**TASK DETAILS**
In the records, find each line where "dimensions" occurs, and copy it.
========
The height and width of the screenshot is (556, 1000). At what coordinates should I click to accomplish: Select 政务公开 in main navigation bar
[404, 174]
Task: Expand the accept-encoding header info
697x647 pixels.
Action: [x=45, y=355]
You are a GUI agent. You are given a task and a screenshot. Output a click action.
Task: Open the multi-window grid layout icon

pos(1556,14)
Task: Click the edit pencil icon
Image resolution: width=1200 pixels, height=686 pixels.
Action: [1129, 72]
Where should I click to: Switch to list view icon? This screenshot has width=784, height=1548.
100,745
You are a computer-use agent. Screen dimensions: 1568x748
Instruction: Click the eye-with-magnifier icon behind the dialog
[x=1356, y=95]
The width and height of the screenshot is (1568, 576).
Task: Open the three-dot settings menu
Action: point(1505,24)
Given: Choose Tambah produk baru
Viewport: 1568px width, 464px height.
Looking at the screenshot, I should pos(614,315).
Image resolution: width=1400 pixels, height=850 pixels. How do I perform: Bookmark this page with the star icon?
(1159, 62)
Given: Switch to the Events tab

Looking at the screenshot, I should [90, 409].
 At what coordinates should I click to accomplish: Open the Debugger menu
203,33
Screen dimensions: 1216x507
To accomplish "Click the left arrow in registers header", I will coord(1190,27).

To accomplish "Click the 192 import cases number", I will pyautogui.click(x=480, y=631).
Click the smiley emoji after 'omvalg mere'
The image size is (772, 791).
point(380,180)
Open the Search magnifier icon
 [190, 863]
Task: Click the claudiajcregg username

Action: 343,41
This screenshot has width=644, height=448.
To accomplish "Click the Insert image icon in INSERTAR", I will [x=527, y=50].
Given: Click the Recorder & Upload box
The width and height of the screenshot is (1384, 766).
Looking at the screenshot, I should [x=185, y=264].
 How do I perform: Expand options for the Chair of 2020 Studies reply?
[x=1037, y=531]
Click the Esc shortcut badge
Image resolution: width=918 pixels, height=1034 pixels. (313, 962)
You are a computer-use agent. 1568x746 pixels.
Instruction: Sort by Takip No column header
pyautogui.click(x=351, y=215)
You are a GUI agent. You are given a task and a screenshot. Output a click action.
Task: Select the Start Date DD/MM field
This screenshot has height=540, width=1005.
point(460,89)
========
**WRITTEN SOLUTION**
You are a computer-use agent. Screen dimensions: 1568x748
Screen dimensions: 1216x507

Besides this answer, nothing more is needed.